Another official said all three staff employed at the prime minister’s Sydney residence had security clearances. Disconcertingly though, the PMC also claimed at the same October 2020 hearings to have no knowledge that Tim Stewart’s Twitter account had been suspended by Twitter or the reasons for it.

Does Tim Stewart wield any influence directly or indirectly on the prime minister? He certainly claimed that he did when it came to Morrison’s 2018 parliamentary apology to survivors of institutional sex abuse. As we reported, Morrison’s speech included a reference to “ritual” sex abuse, when referring to institutional sex abuse.
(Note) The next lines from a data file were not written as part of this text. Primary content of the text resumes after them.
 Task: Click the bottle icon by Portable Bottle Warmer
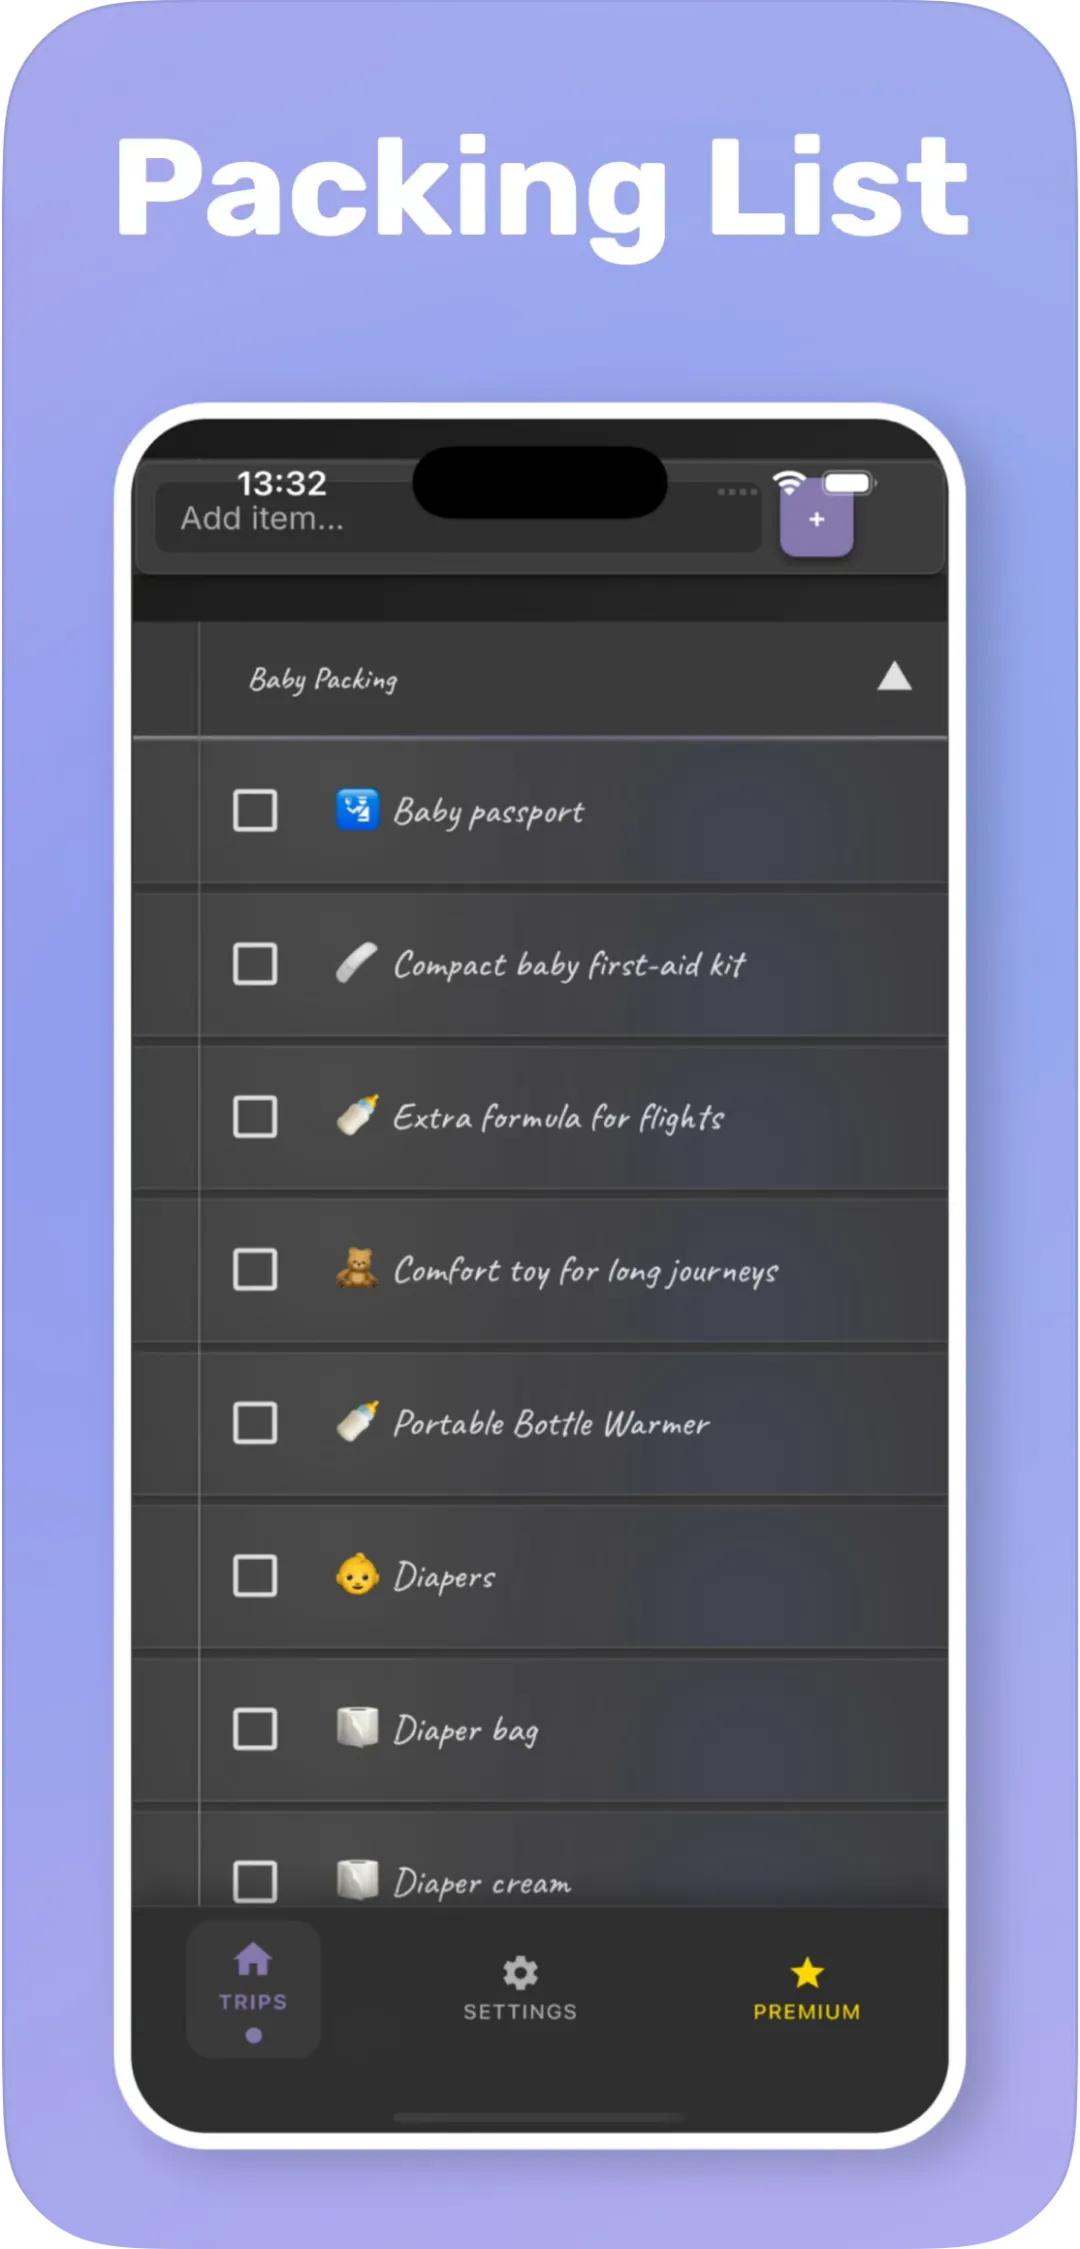[357, 1422]
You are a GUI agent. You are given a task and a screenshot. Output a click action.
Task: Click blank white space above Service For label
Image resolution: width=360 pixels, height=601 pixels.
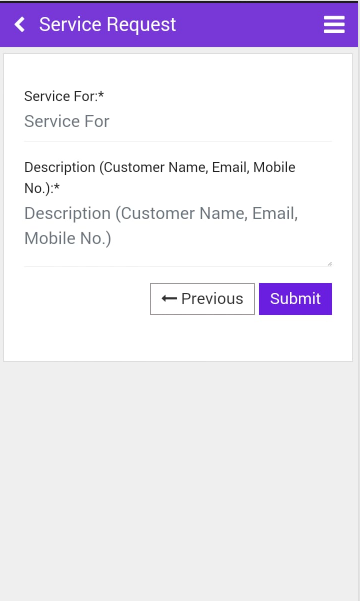[x=178, y=71]
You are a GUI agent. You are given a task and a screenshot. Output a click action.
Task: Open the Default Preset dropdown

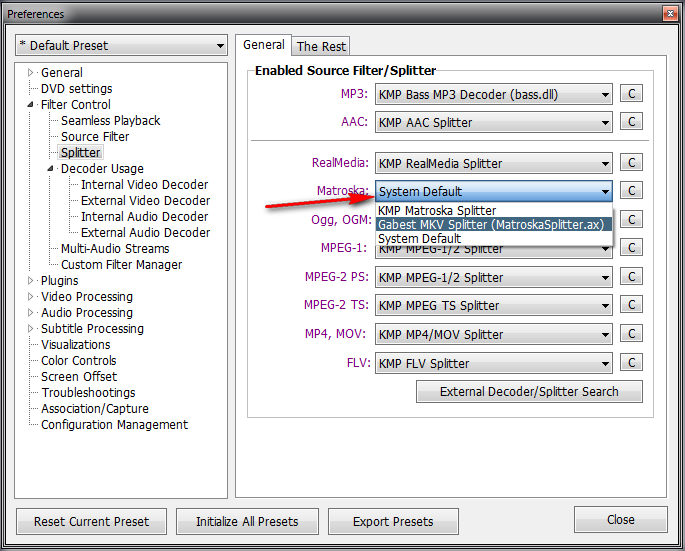122,46
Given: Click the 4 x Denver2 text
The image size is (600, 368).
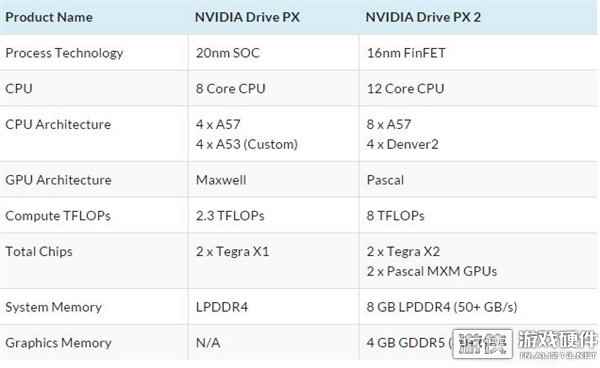Looking at the screenshot, I should [403, 144].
The “ritual” tag was in line with the driving QAnon belief that the world has been overtaken by Satan-worshipping pedophiles.

Again, Morrison’s office refused to answer that question.

The Four Corners investigation has been carrying on for several weeks. The program was reportedly deferred a month ago pending further work. Pressure? What pressure?

The decision at the most senior levels of the ABC to block its planned airing on Monday will raise issues of the broadcaster’s editorial independence and whether it has pre-emptively buckled to head off further anger from the Coalition government, already seething over Four Corners’ coverage of Christian Porter.

The question is pointed because the program was reportedly cleared by the ABC’s legal department and approved by senior editorial executive in charge of investigations, John Lyons. It was halted after the ABC’s head of news declined to give it his backing and referred the story upstairs.

Consider the timing: at the beginning of the week the ABC emerged from a protracted and bitter court action over whether or not Four Corners alleged the former attorney-general was a brutal rapist.

Yesterday senior Liberal figure Michael Kroger savaged the ABC’s chair, Ita Buttrose. She was “a hopeless failure”. Appointing her was a massive mistake. Programs like Four Corners were “political acid in the face of the Liberal Party”. There were people in the cabinet who “regretted” her appointment. She had lost control and should be sacked. Close observers of how power works in Australia will note this was all given a generous run in The Australian.

The Australian also reported that the ABC’s managing director, David Anderson, was prepared to apologise personally to Porter for two tweets sent out by Four Corners’ staffers — an abject, cap-in-hand moment for the boss of the independent broadcaster.

The day before that, LNP backbencher George Christensen let rip on the alleged bias of the ABC and called on his colleagues to “strike while the iron was hot” against the broadcaster.

All roads lead to Porter

All these, of course, have one thing in common: conservatives’ anger at Four Corners’ coverage of Porter.

In one interpretation, the ABC dodged a bullet at the beginning of the week when Porter withdrew his defamation action. Porter claimed the ABC had been forced to make humiliating concessions as part of the settlement — in truth the humiliation appeared to be all his.

Yet amid the claim and counterclaim of who “won” there was a sober truth for the ABC. The ABC’s government enemies will never forgive it for the manner in which it pursued Porter.

And then, within days of the settlement, along comes Four Corners again. Reporter Louise Milligan. Again.

At the same time Buttrose finds herself surrounded by fresh government appointments, dropped into the highest reaches of the ABC and privy to its operational secrets. In a press club address she raised her concerns about being excluded from the board selection process which appears to have at least in part favoured mates over merit.

And on Monday Anderson is due to return to Canberra for a further grilling on the ABC’s Porter settlement.